> [TEXTE SOURCE]:
Les atrocités caractérisent toujours notre monde mais dans le même temps, certaines ont pu être évitées. Le Secrétaire général a mis en place un cadre pour la mise en œuvre de cet « engagement solennel » et l’a appuyé sur trois piliers qui se renforcent mutuellement dont le premier concerne la responsabilité de chaque État de protéger les populations contre les crimes énoncés et les incitations à les commettre. Si nous avons déjà une « boîte à outils » à l’efficacité avérée, il nous faut maintenant, a estimé le Président, mieux comprendre les mesures qui se révèleront les plus efficaces. Les deuxième et troisième piliers stipulent qu’il incombe à la communauté internationale d’encourager et d’aider les États à s’acquitter de leur responsabilité; et de mettre en œuvre les moyens diplomatiques, humanitaires et autres de protéger les populations. Si un État n’assure manifestement pas la protection de ses populations, la communauté internationale doit être prête à mener une action collective, conformément à la Charte des Nations Unies.

> [EXTRAITS DES ENTRÉES]:
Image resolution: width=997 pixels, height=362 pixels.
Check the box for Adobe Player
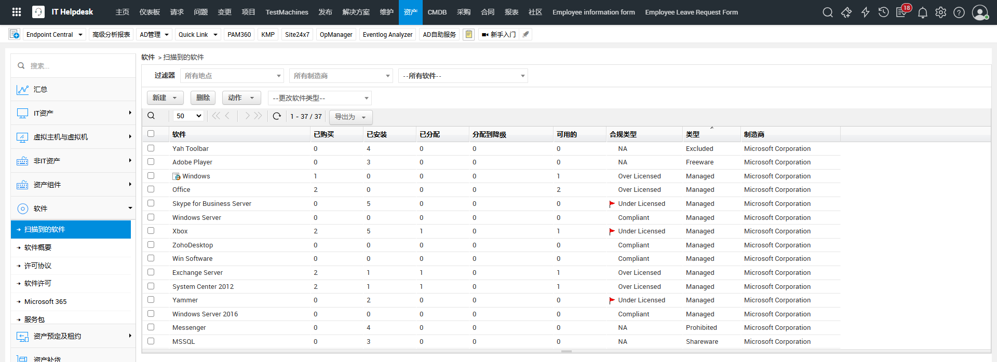151,162
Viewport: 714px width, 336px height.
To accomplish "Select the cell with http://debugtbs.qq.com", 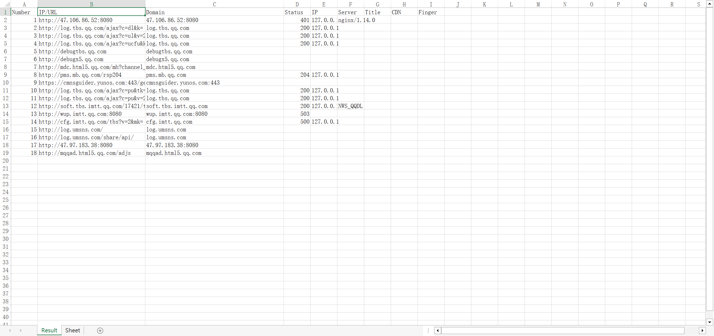I will pyautogui.click(x=91, y=51).
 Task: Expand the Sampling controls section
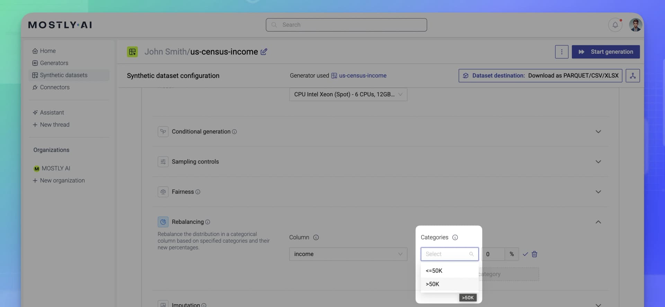tap(598, 162)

> [CONSIGNES]:
#1 D'après le texte source, sur combien de piliers le Secrétaire général a-t-il appuyé son cadre ?
#2 Énumérez les piliers du cadre présentés dans le texte source, chacun avec ce qu'il prévoit.

> [CORRIGÉ]:
#1 Sur trois piliers qui se renforcent mutuellement.

#2
- Premier pilier : la responsabilité de chaque État de protéger les populations contre les crimes énoncés et les incitations à les commettre.
- Deuxième pilier : il incombe à la communauté internationale d'encourager et d'aider les États à s'acquitter de leur responsabilité.
- Troisième pilier : il incombe à la communauté internationale de mettre en œuvre les moyens diplomatiques, humanitaires et autres de protéger les populations.